Loading of global ordinals seem to sometimes run forever, with no circuit breakers triggered (see numbers below). Is that intentional?
The circuit breaker doesn't check the time that a query takes, only the amount of memory that is created.
Loading global ordinals can be expensive on large shards/indices with high cardinality field. The doc is maybe a bit optimistic and could mention workarounds if loading is slow or if the searcher is refreshed often (each refresh of the main searcher invalidates the loaded global ordinals).
- Seems like fields defined with IP datatype in the mapping take even longer to load (10-20% slower) - is there a reason for that? should we use multi-field (IP datatype for search, keyword for aggs)? Can we avoid multi-field?
The IP datatype encodes any ip in a keyword
field so I guess that the decoding makes the loading of global ordinals slower. The ip
field is represented as a number internally in 2.x, in 5.x we added the support for ipv6 and switched to a keyword
representation. This means that the terms
aggregation will use the global ordinals execution hint by default for this field.
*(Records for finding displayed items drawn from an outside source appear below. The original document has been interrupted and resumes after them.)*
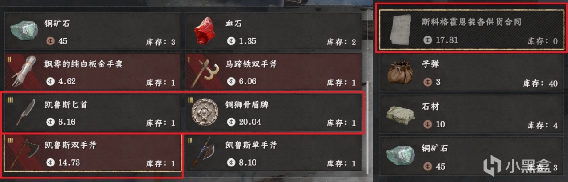
Task: Click the coin icon beside price 20.04
Action: coord(231,122)
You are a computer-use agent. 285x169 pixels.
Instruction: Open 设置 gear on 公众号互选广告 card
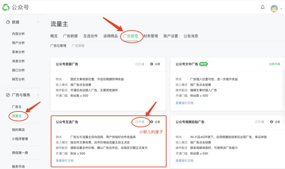152,122
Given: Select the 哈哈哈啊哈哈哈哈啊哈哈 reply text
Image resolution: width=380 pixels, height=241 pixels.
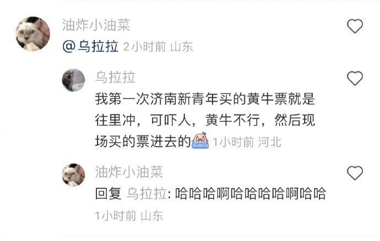Looking at the screenshot, I should click(x=251, y=194).
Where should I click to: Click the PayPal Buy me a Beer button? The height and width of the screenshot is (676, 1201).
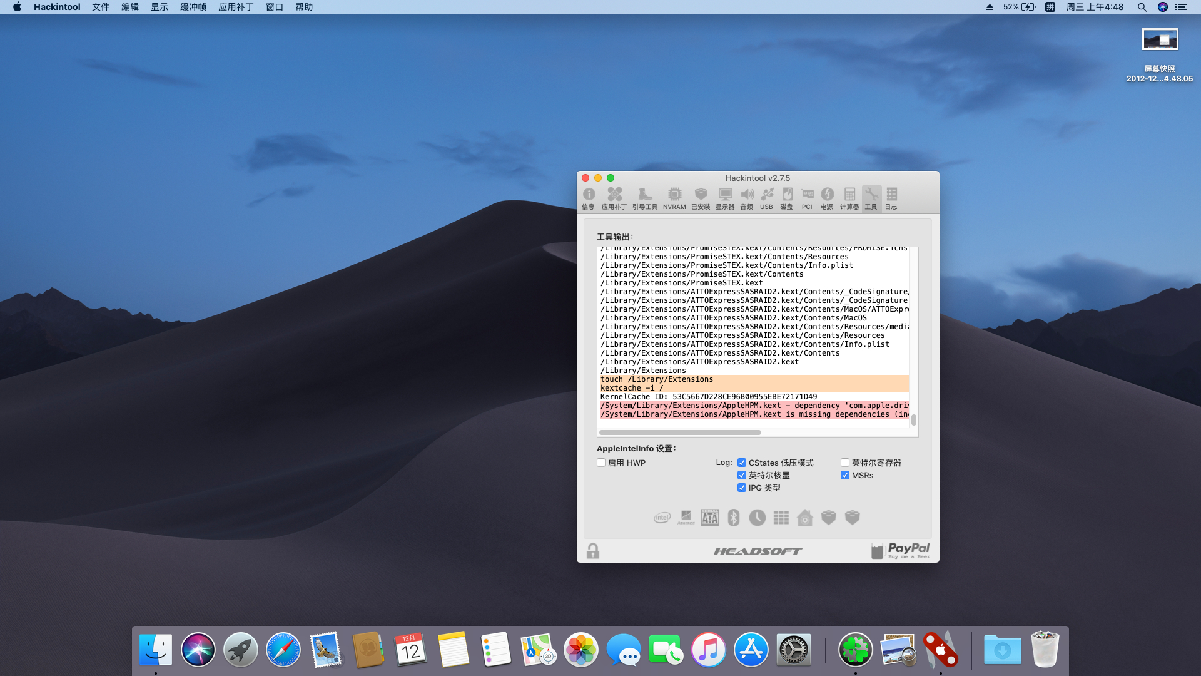(901, 551)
If the loading of global ordinals is too slow in your use case you can switch to the map
execution which will be slower and requires more memory per query but doesn't require to load a shared resource on heap.
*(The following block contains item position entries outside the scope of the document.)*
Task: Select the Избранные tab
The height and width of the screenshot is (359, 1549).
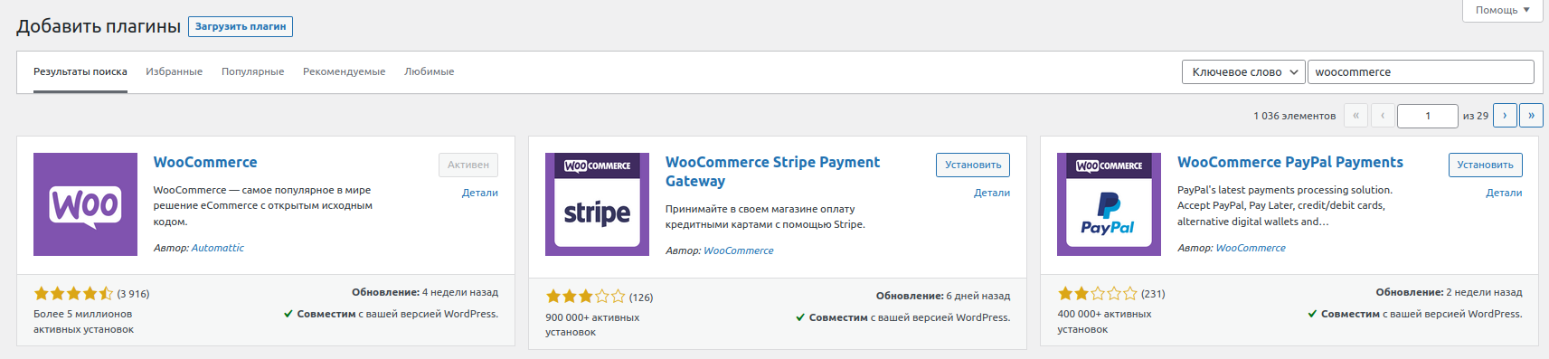Action: 174,71
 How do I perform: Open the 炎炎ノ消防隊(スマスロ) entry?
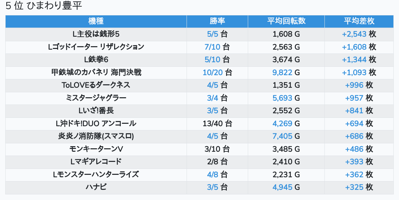(x=96, y=136)
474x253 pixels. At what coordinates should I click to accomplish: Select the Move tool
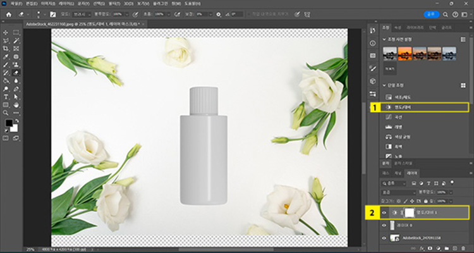tap(6, 31)
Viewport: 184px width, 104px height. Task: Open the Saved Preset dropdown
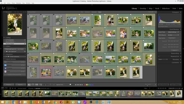(x=174, y=32)
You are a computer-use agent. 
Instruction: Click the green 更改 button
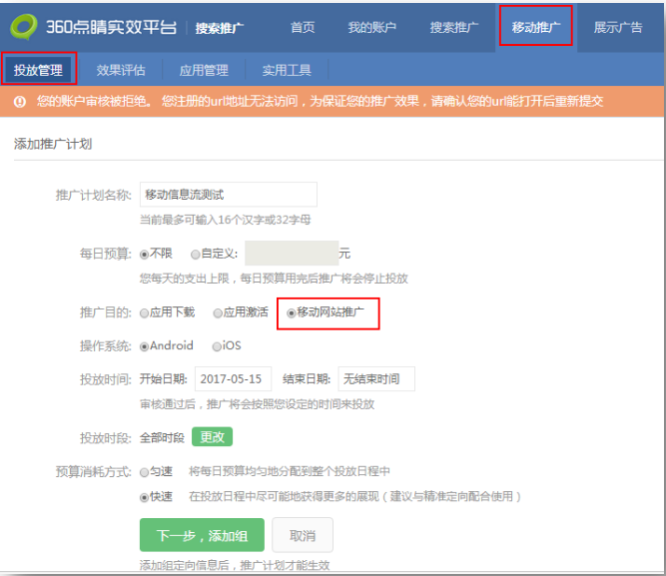[x=212, y=437]
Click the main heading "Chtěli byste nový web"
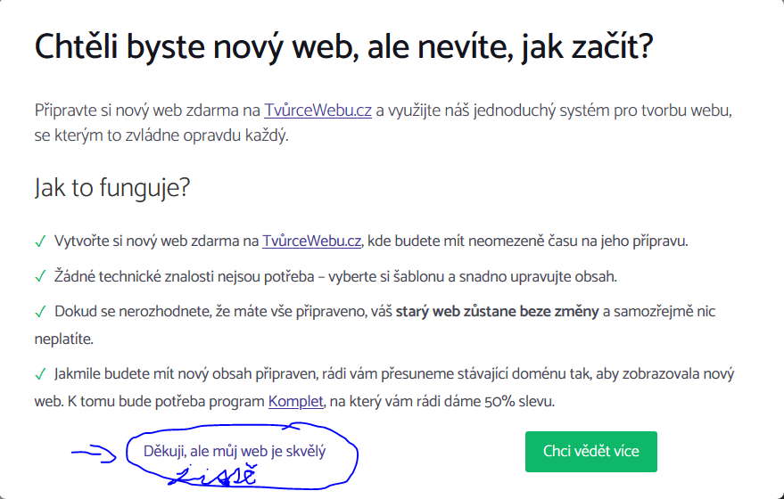The width and height of the screenshot is (784, 499). (343, 46)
- Other aggregations, most notably the date histogram aggregation, run perfectly well and very fast also on fields with very high cardinality. Is there a way to use the same technique for terms aggregation as well? in our case approximate counts will be ok too.
Date histograms work with numbers directly so they don't build global ordinals at all. The terms
aggregation should be fast when the global ordinals are built so there's nothing that we do better in date histograms, it's just that they work on different type of data. For keyword
field we try to avoid loading a map that contains all unique terms for each query which is why the default mode is to build the global ordinals. You can opt out from this default by setting the execution_hint
to map
.
- The docs for the
map
execution hint state (Terms aggregation | Elasticsearch Guide [8.11] | Elastic): "Please note that Elasticsearch will ignore this execution hint if it is not applicable and that there is no backward compatibility guarantee on these hints." . Since the map execution hint is (currently) required for such queries to run, can the docs state those "not applicable" scenarios explicitly?
Currently it is ignored if you set the execution_hint
to global_ordinals
and global ordinals are not available for your source (script, field mapped as numbers, ...). map
should always be honored.
- Can global ordinals be monitored somehow? I couldn't find any obvious metric that would return the amount of memory it consumes, and in our case where significant amount of heap space is consumed, we just attribute it to global ordinals, true or not.
They are monitored in the fielddata
stats, we could have a dedicated section but if you don't have any text
field that loads fielddata
then the memory reported can be attributed to global ordinals entirely.